A Wheaton College task force has released a 122-page historical report on race relations at the evangelical institution. Read it here.
Here is Daniel Silliman and Kate Shellnut at Christianity Today:
Though the flagship evangelical institution was founded by abolitionists, over the next century and a half it turned away from concerns about racial equality. Even when the school’s leadership knew what was right, they frequently lacked the courage to “take a more vocal role in opposing widespread forms of racism and white supremacy,” the report says, and too often “chose to stay silent, equivocate, or do nothing” about racial injustice.
“We cannot be healed and cannot be reconciled unless and until we repent,” the task force concluded at the end of an 18-month study. “These sins constituted a failure of Christian love; denied the dignity of people made in the image of God; created deep and painful barriers between Christian brothers and sisters; tarnished our witness to the gospel; and prevented us from displaying more fully the beautiful diversity of God’s kingdom.”
President Philip Ryken told CT he believes the report is important and he’s glad the college will be making it publicly available.
Read the rest here.
Some findings:
- The report is thorough, covering the period from 1860 to 2000. It is well done.
- Wheaton and former University of Washington historian Tracy McKenzie served on the committee. As far as I can tell, he was the only historian.
- The report acknowledges that Wheaton College was founded on Potawatomi land.
- Wheaton College extension campuses in Wisconsin (Ojibwe) and South Dakota (Lakota) were also owned by native Americans.
- Wheaton College was founded in 1853 by abolitionists. Its first president, Jonathan Blanchard, “brought impeccable credentials” to the school.
- Students of color graduated from Wheaton under Blanchard’s presidency.
- Following the passing of the 13th Amendment ending slavery in the United States, Jonathan Blanchard “never matched his earlier zeal for the abolition of slavery with a commensurate zeal for the promotion of racial equality.” Neither he nor his successor, his son Charles, promoted racial integration.
- In the first 60 or so years, the number of Black students attending Wheaton “was rarely above two or three.”
- After 1920, the campus “had become unwelcoming, if not openly hostile, to students of color.” There are documented cases in which white students refused to live with, or eat beside, Black students.
- During the presidency of Oliver J. Buswell (1926 to 1940), Wheaton “quietly implemented an admissions practice that systematically precluded Black applicants from matriculating at Wheaton.”

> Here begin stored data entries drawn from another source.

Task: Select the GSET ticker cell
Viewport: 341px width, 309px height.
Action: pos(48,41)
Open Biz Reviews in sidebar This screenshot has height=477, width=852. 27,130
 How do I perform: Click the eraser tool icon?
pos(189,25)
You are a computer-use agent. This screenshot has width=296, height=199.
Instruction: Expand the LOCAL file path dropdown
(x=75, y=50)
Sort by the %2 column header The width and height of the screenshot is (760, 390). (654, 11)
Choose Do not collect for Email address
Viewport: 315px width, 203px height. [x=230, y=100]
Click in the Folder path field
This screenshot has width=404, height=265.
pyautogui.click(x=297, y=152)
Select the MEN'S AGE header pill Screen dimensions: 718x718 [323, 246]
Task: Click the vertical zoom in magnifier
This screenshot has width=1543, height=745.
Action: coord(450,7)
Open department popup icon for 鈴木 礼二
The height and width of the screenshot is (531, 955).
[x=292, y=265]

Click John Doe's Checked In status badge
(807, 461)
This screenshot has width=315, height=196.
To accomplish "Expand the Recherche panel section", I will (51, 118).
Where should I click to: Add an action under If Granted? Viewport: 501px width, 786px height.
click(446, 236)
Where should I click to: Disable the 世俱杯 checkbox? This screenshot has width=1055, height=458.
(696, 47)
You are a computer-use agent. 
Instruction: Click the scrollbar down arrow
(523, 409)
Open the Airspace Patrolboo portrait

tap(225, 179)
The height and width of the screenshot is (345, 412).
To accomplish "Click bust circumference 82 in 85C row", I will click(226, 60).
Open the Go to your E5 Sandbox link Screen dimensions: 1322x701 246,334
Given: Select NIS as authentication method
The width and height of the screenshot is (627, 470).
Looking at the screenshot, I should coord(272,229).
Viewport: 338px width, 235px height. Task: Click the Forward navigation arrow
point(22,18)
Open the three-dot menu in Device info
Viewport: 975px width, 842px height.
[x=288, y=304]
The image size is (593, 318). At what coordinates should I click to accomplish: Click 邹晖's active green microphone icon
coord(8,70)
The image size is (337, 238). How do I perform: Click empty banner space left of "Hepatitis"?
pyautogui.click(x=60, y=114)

- During the presidency of V. Raymond Edman (1940-1965), Black students began to return to Wheaton.
- During World War II, Wheaton received a “temporary influx” of Japanese and Japanese American students who would have otherwise been sent to Japanese internment camps.
- In 1960, Edman “squashed” a report by the Anthropology and Sociology Department that rejected “a scientific basis for racial difference,” called on white evangelicals to repent of racial discrimination, and envisioned Wheaton as a leader on issues of racial reconcilition in the Christian college world. The report also called for the hiring of a Black faculty member and the lifting of unofficial restrictions on interracial dating and marriage.
- In 1965, under the leadership of president Hudson Armerding (1965-1982), an NAACP chapter was formed at Wheaton.
- The college was “divided on the merits of the Civil Rights Movement’s recognized leader, Dr. Martin Luther King Jr.”
- Many college alumni were outraged in 1968 when Armerdring allowed Wheaton’s Edman Chapel to be used for an ecumenical memorial service honoring the recently assassinated Martin Luther King. But “while trying to respond to growing demands on campus for greater attention to issues of racial justice,” Armerding “was also determined to reassure suspicious College constituents who viewed aspects of civil rights activism as incompatible with Christian orthodoxy.”
- During the 1980s, Wheaton created programs to attract poor and minority students, established an office of minority affairs, and formed ethnicity-specific student groups. At the same time, it struggled to diversify its faculty.
The task force concludes that the study of the past can lead to “celebration,” “lament,” and “repentance.” That sounds about right. This is an important document for Christian higher education and evangelicalism more broadly.
Again, you can read the report here.
(Wheaton Alum)
I have read about 1/3 of the report so far. I think that the most surprising thing is the recommendation to remove the name of the library because it was named after President Buswell. I read the report that Southern Baptist Seminary wrote and they named similar types of sinful actions of past presidents and leaders who also have buildings named after them and have refused to rename buildings.
I expect this will be one of the points where controversy will center.
I also think it is worth pointing out that this stopped in 2000. That is better than the Southern Baptist Seminary’s report which stopped in the 1960s. But by stopping in 2000, it avoids the firing of Dr Hawkins and some of the issues that continue to impact the school.
The co-chair of the committee that made this report, Wheaton archivist Professor Katherine Graber has an MA in the History of Christianity from Wheaton College and therefore I proudly count her as another historian on this committee.